Screenshot grounding data:

Content starts

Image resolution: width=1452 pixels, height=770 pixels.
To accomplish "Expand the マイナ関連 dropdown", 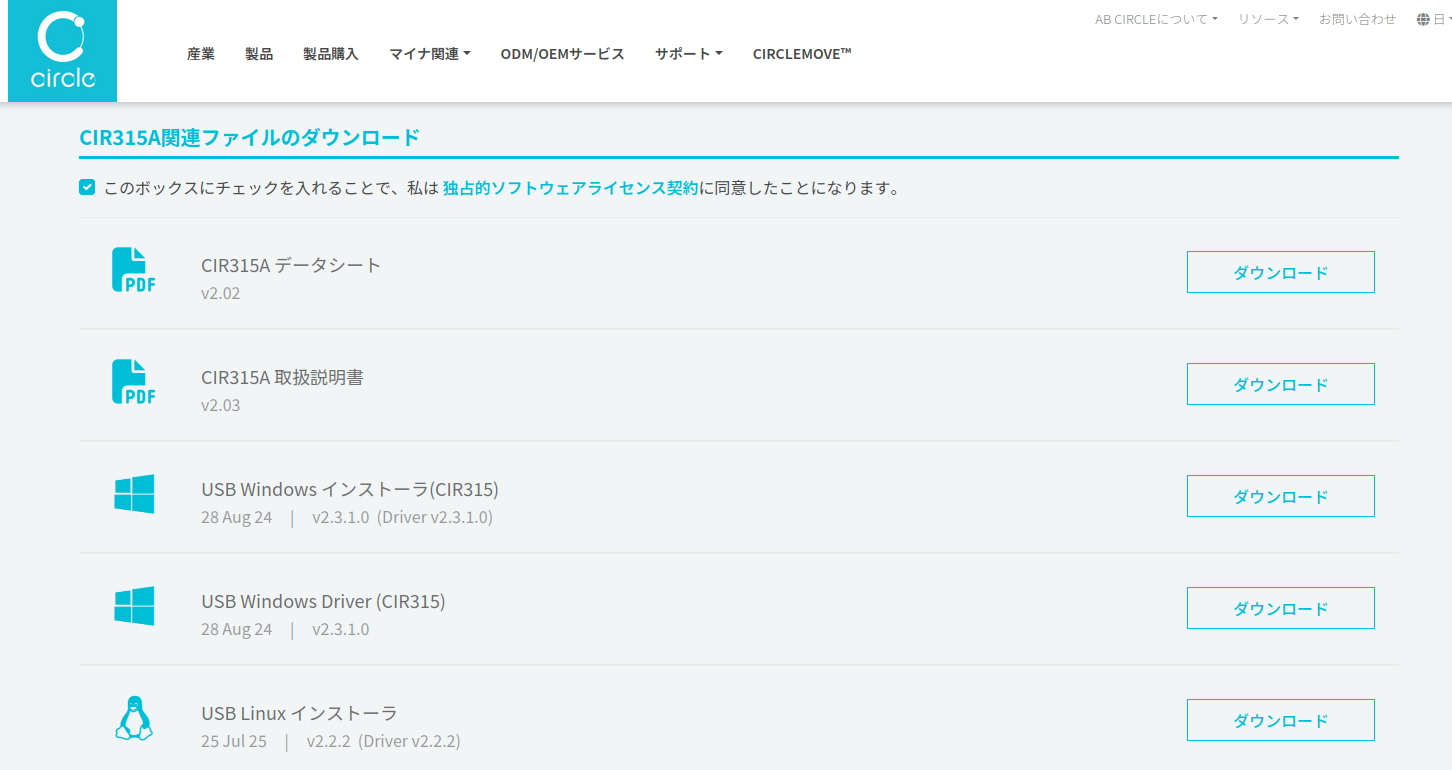I will [429, 54].
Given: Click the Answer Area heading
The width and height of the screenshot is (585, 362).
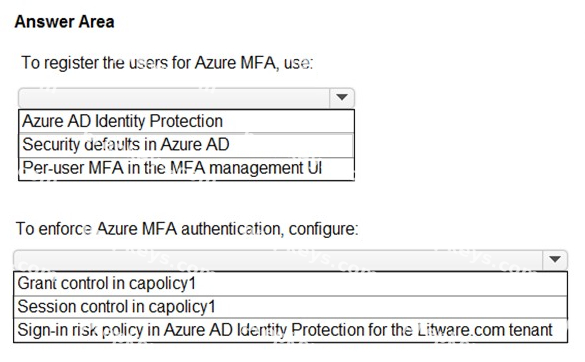Looking at the screenshot, I should 64,22.
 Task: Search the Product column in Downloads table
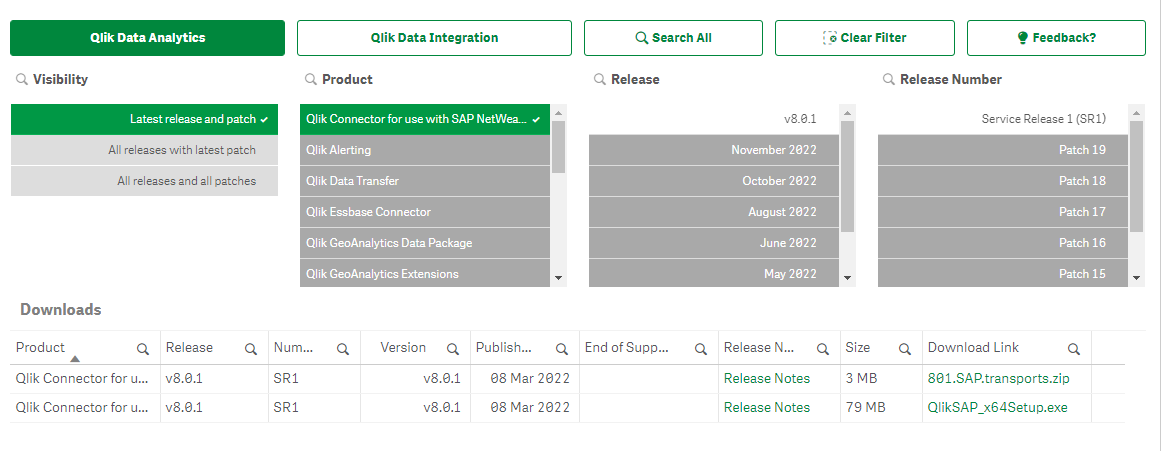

Content ends

→ YOUR TASK
Could you copy exactly, and with no pictures, the lines above from the one containing "The width and" through the last line, both included?

→ REPLY
The width and height of the screenshot is (585, 362).
Looking at the screenshot, I should 64,22.
 Task: Search the Product column in Downloads table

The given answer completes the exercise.